#### [RECORD SET]
▶

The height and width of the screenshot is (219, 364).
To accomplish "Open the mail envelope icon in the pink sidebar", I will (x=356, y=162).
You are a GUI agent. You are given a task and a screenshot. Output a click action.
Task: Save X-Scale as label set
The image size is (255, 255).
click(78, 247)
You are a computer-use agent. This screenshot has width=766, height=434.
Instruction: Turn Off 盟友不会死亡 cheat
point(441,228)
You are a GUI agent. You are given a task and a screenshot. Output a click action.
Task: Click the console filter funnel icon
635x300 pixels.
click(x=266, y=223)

◀
▶

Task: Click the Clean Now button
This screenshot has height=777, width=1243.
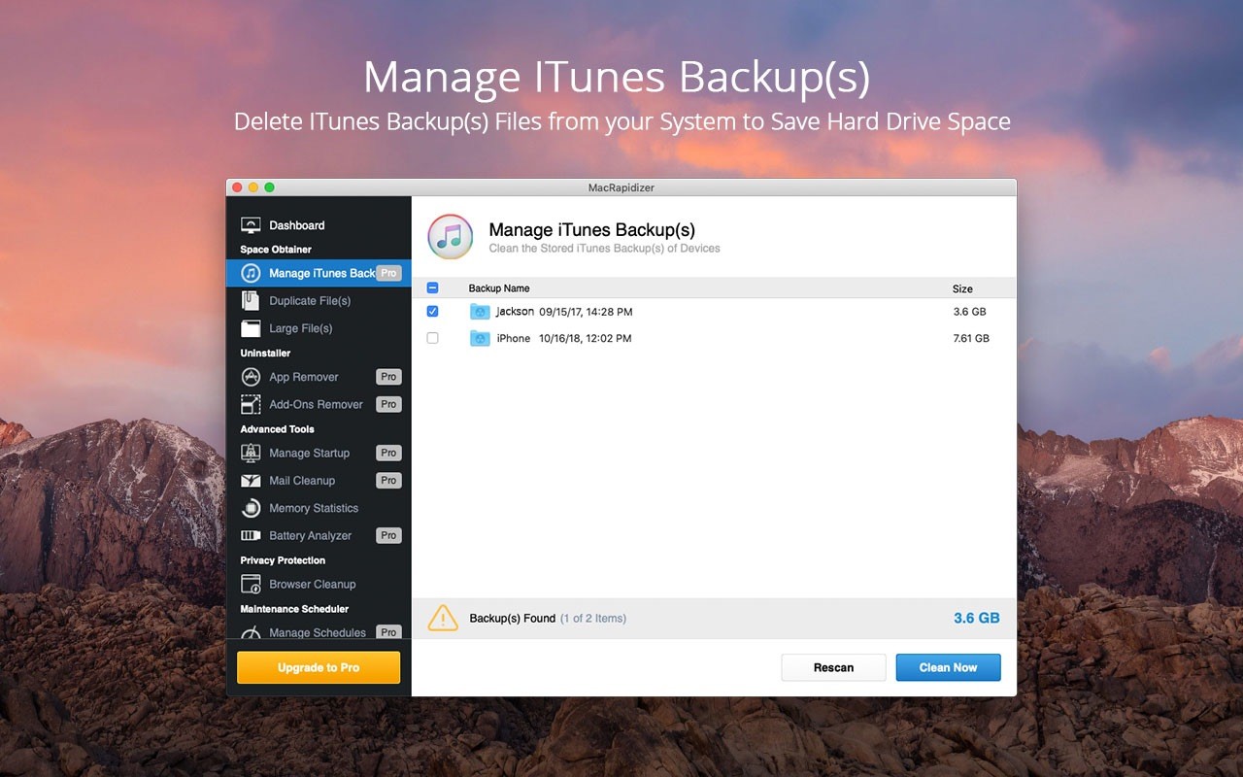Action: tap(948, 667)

◀
▶

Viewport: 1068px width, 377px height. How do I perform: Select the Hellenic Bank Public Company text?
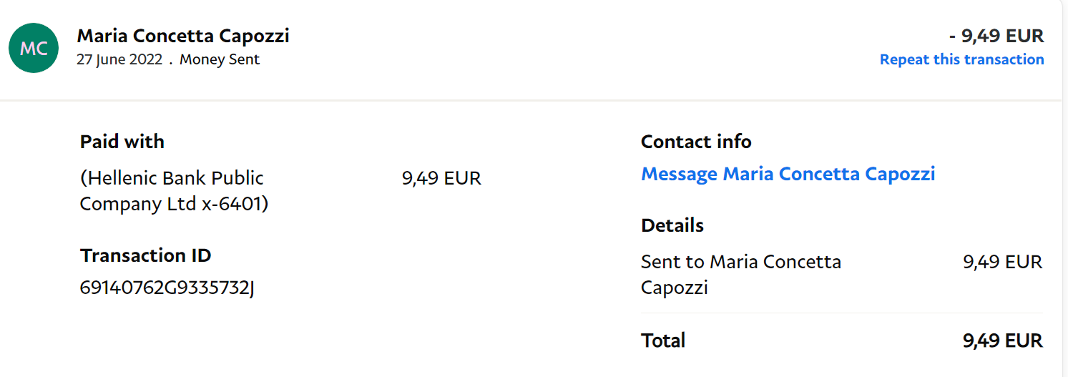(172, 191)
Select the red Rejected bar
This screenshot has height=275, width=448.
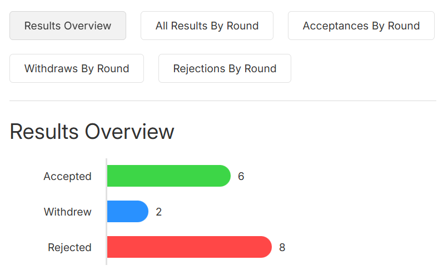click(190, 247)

◀

#### [OBJECTIVE]
Repeat the entries from the line containing "The height and" through the line containing "click(x=266, y=223)", with both of those lines included.

#### [SOLUTION FOR THIS PROBLEM]
The height and width of the screenshot is (219, 364).
To accomplish "Open the mail envelope icon in the pink sidebar", I will (x=356, y=162).
You are a GUI agent. You are given a task and a screenshot. Output a click action.
Task: Save X-Scale as label set
The image size is (255, 255).
click(78, 247)
You are a computer-use agent. This screenshot has width=766, height=434.
Instruction: Turn Off 盟友不会死亡 cheat
point(441,228)
You are a GUI agent. You are given a task and a screenshot. Output a click action.
Task: Click the console filter funnel icon
635x300 pixels.
click(x=266, y=223)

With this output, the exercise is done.